▶ Supplied material:
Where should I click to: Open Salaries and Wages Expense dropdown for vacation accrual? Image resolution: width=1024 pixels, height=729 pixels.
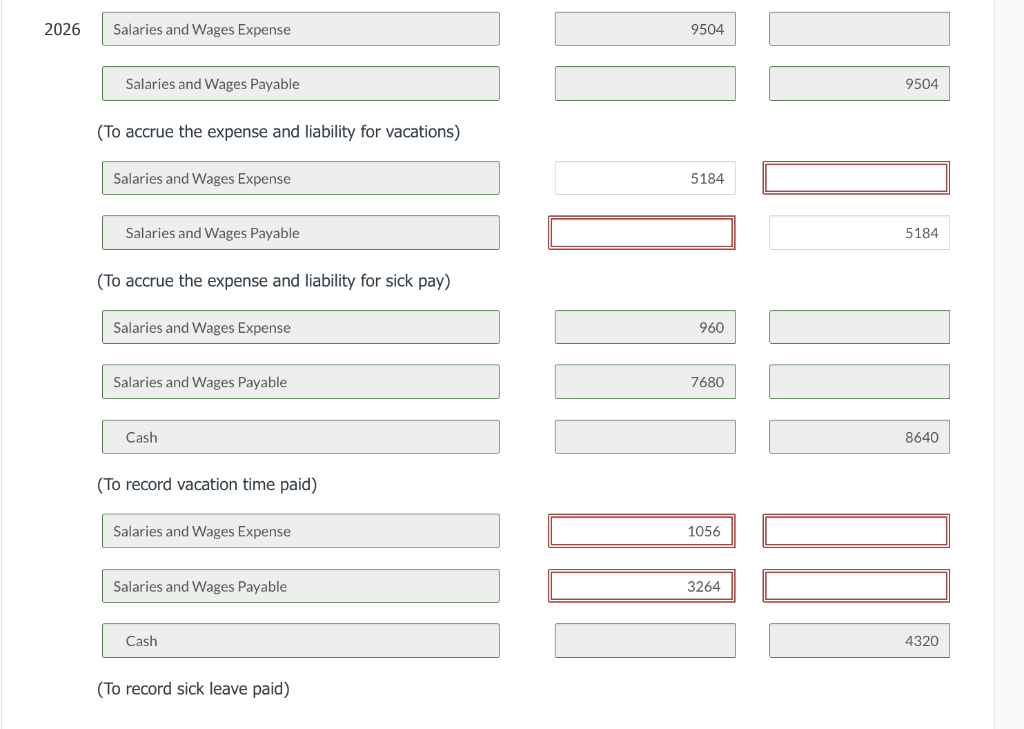[x=300, y=29]
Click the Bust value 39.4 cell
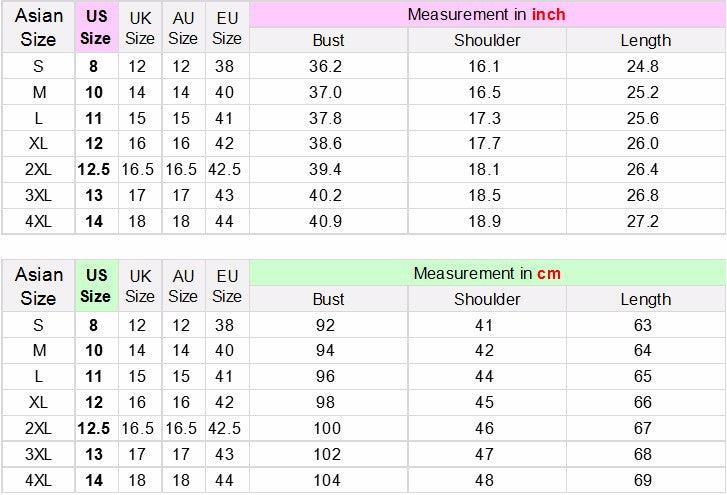The image size is (727, 495). (328, 169)
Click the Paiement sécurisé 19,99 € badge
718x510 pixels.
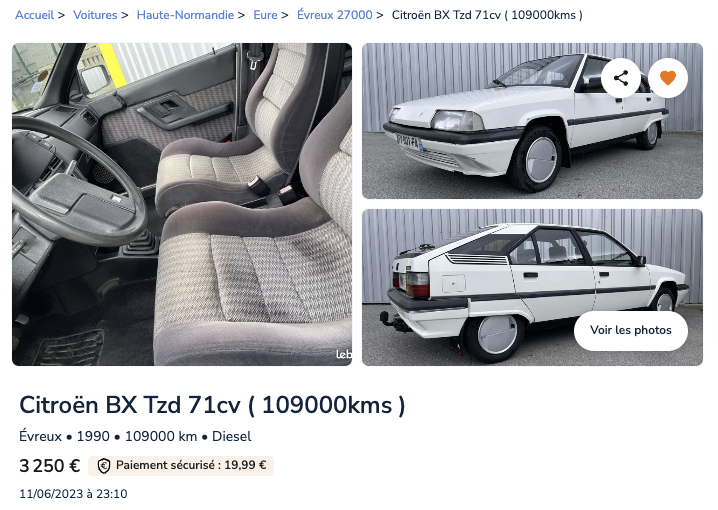181,466
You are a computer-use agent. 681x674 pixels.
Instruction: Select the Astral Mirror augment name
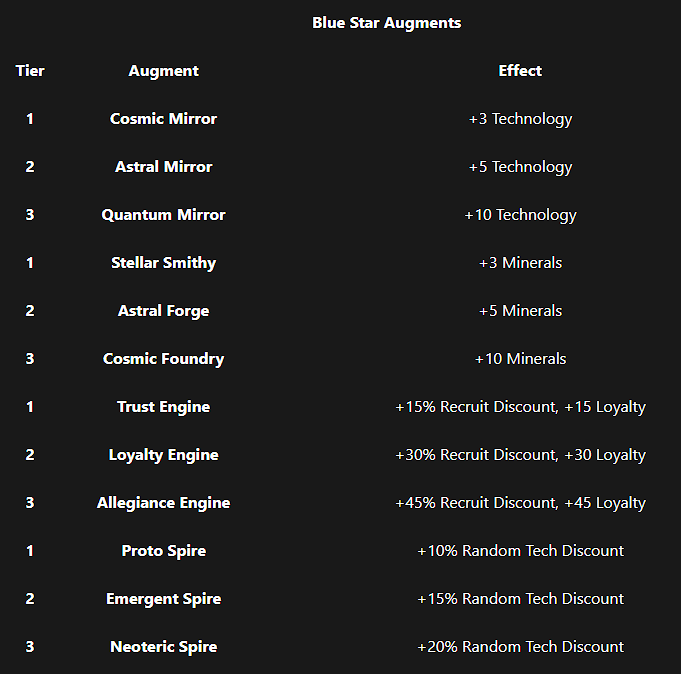click(x=163, y=167)
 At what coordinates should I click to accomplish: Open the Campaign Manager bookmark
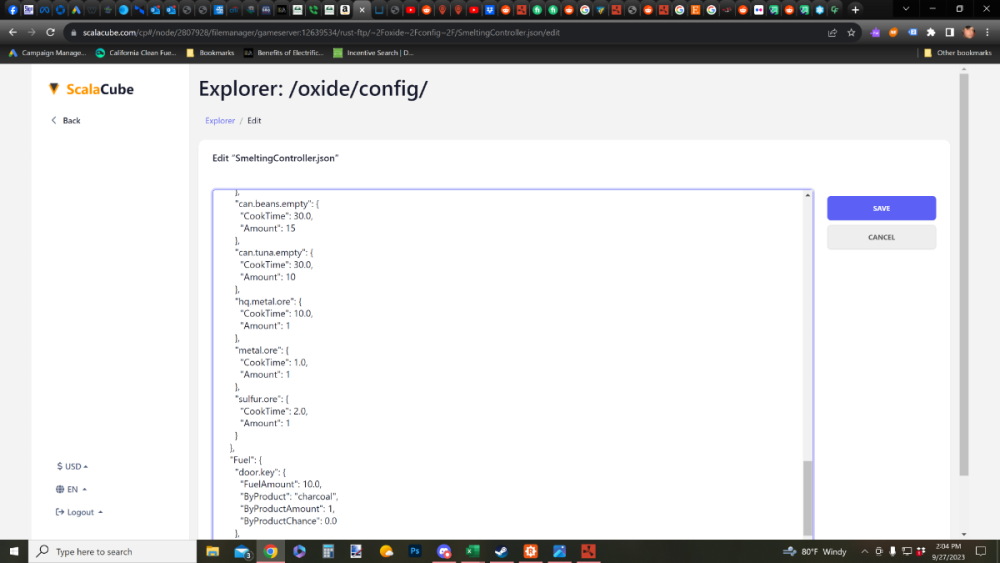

▶ How to complete this task: Omit all pictures, and repeat exactly the lines from the line containing "718x510 pixels." through the end of the data.

▶ Written solution:
718x510 pixels.
181,466
You are a computer-use agent. 681x674 pixels.
Instruction: Select the Astral Mirror augment name
click(x=163, y=167)
 At what coordinates should I click to accomplish: Open the Campaign Manager bookmark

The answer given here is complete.